Containers, collaboration and perception

‘California wow!’ exhibition view at Tramway, Glasgow, 2015.

‘All my work might be about vessels, the idea that everything is contained by something,’ says Laura Aldridge, standing amid ‘California wow!’, her installation in the former transport shed of Glasgow’s Tramway. The statement is perplexing at first, as there’s only one actual vessel on show, Biggest Pot (2015), which was glazed to Aldridge’s design by the virtuoso ceramicist James Rigler (showing contemporaneously in an adjacent gallery). The colours of the la landscape – grape red, sea blue, bleach white – ooze into one another, like the layers of a Tequila Sunrise.

The three plywood structures entitled Large Bodies (2013–15) are punctured by a curved gap that is filled with cushions and, at a stretch, could contain a person. Indeed, I’m tempted to hop inside myself, but am told by an attendant it’s not allowed, which Aldridge confirms. This isn’t a strategy of frustration per se, she says, but a way of encouraging visitors to ‘think about perception’. And it works: looking at the elegant diagonal heft of one pod-like space, I’m suddenly conscious of my weariness, the throb of my feet. Not My Elbow (ix) (2015) – layers of dyed rice held in a plastic cylinder, open at the top but crowned with a twist of bisque-fired plaster – produces the same effect. The conjunction of smooth barrier, exposed surface and the ceramic’s flourish, makes me want to run my fingers through the rice, imagining the hiss of the grains. As in the work’s title, physical sensation is elicited but displaced.
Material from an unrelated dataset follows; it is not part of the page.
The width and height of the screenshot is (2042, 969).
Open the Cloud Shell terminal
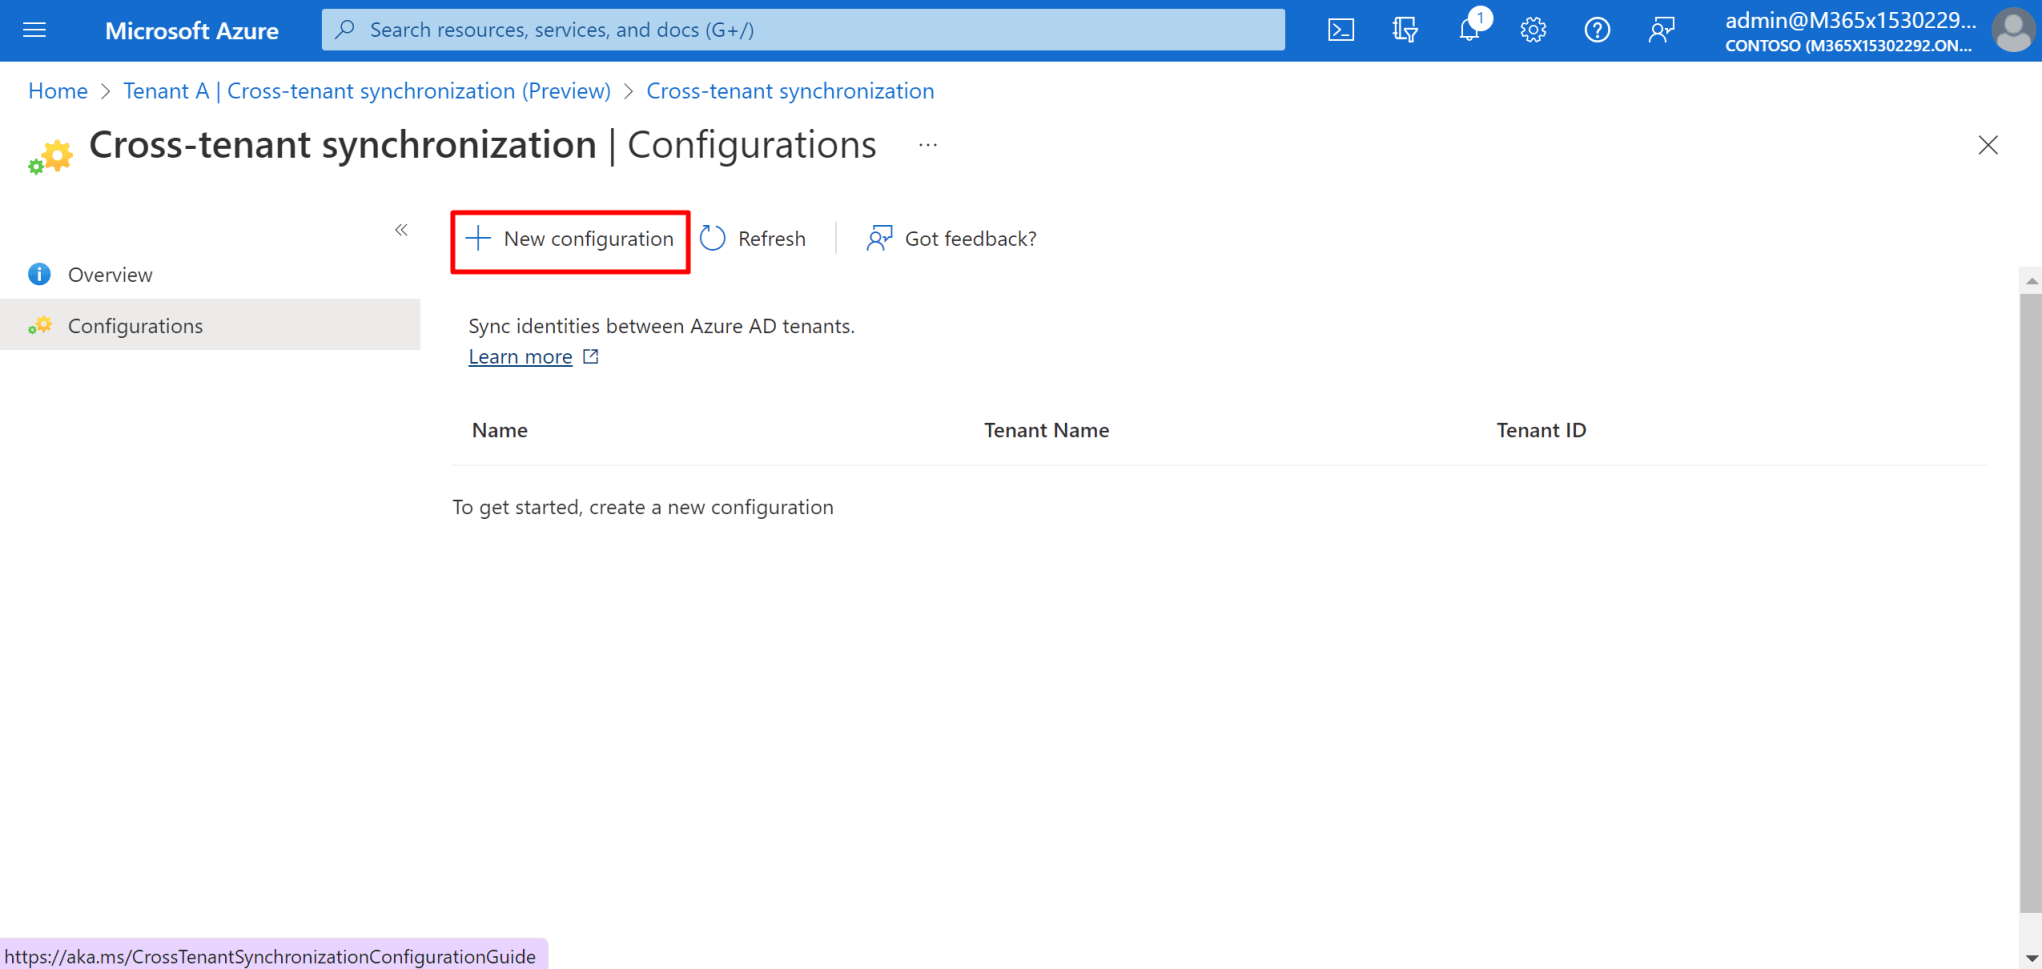(x=1340, y=30)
It almost amounts to a mild kind of synaesthesia, enmeshing one sense with another, making touch a business of hearing and looking and imagining, as well as of palpable contact. While we’re talking, Aldridge mentions someone she’s met whose vision cuts out if they hear sound of a certain pitch: a participant in one of the workshops she runs for the non-profit organization Artlink, which seeks to find ways to communicate with people with sensory disabilities and learning difficulties through art-making. When Aldridge describes ‘California wow!’ as ‘a conversation through materials’, my mind turns to this.

At Glasgow’s Centre for Contemporary Arts in 2012, Aldridge displayed another series of con­tainers: oversized fabric pockets, some fastened with giant pantomimic buttons. Entitled ‘Underside, backside, inside, even’ (2012), the series played around with the spatial expectations of sculpture. (Where’s the back and where’s the front? What’s the core of a work which declares itself hollow?) It also made a physical address: like a gargan­tuan kangaroo’s pouch, each pocket seemed, as in Large Bodies, to want to hold the weight of a human. Even the imposing patchwork fabric ‘banners’ that Aldridge showed at Kendall Koppe in 2012 are charged with a sense of the portable. Initially inspired by the advertisements that hang from lampposts throughout la, they look as if they could be borne aloft in a procession; moreover, when talking about their importance to her recent work, the artist describes the appeal of a form that she could ‘fold up and put in a suitcase and carry with me’.